◆ To do
If a line in the following entries contains the string "height", it counts toward the total; report only that total.

◆ Source material
------
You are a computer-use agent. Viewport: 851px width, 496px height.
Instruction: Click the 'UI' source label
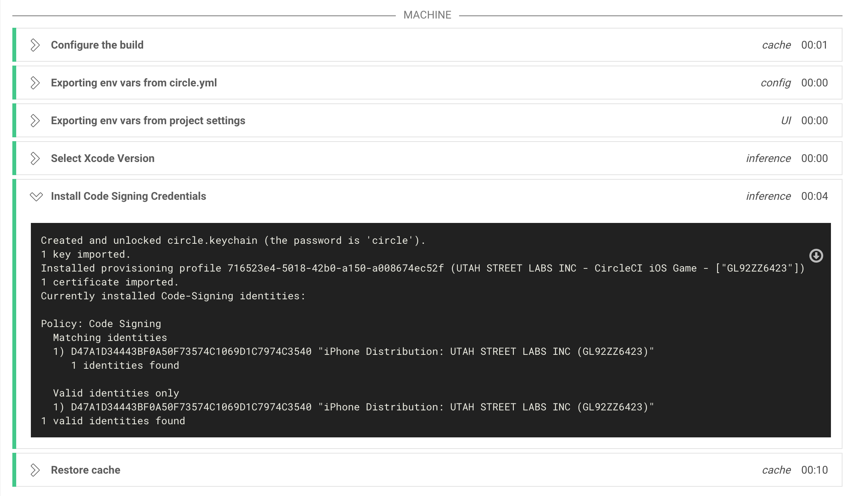pos(786,121)

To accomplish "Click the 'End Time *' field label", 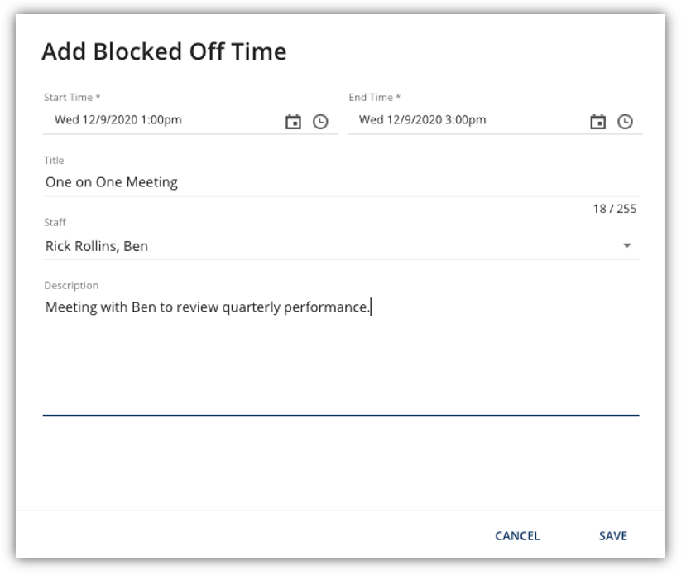I will click(x=375, y=97).
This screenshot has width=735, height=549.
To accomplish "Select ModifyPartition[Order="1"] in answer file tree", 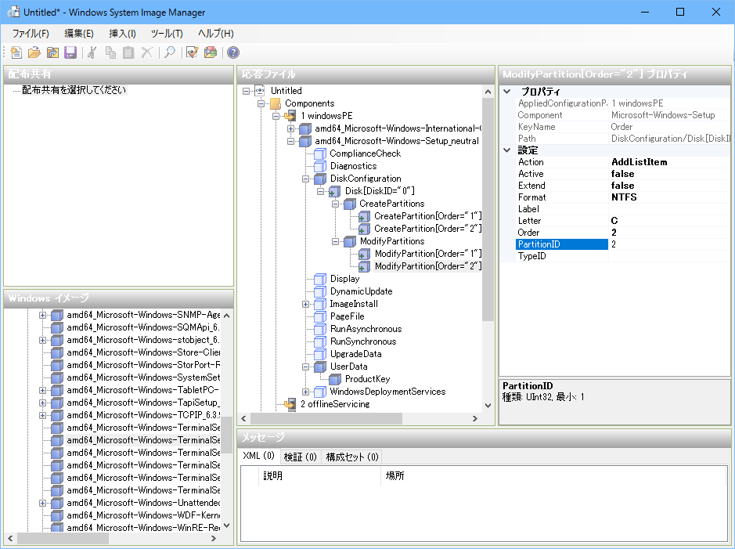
------
◆ Solution to this exercise
2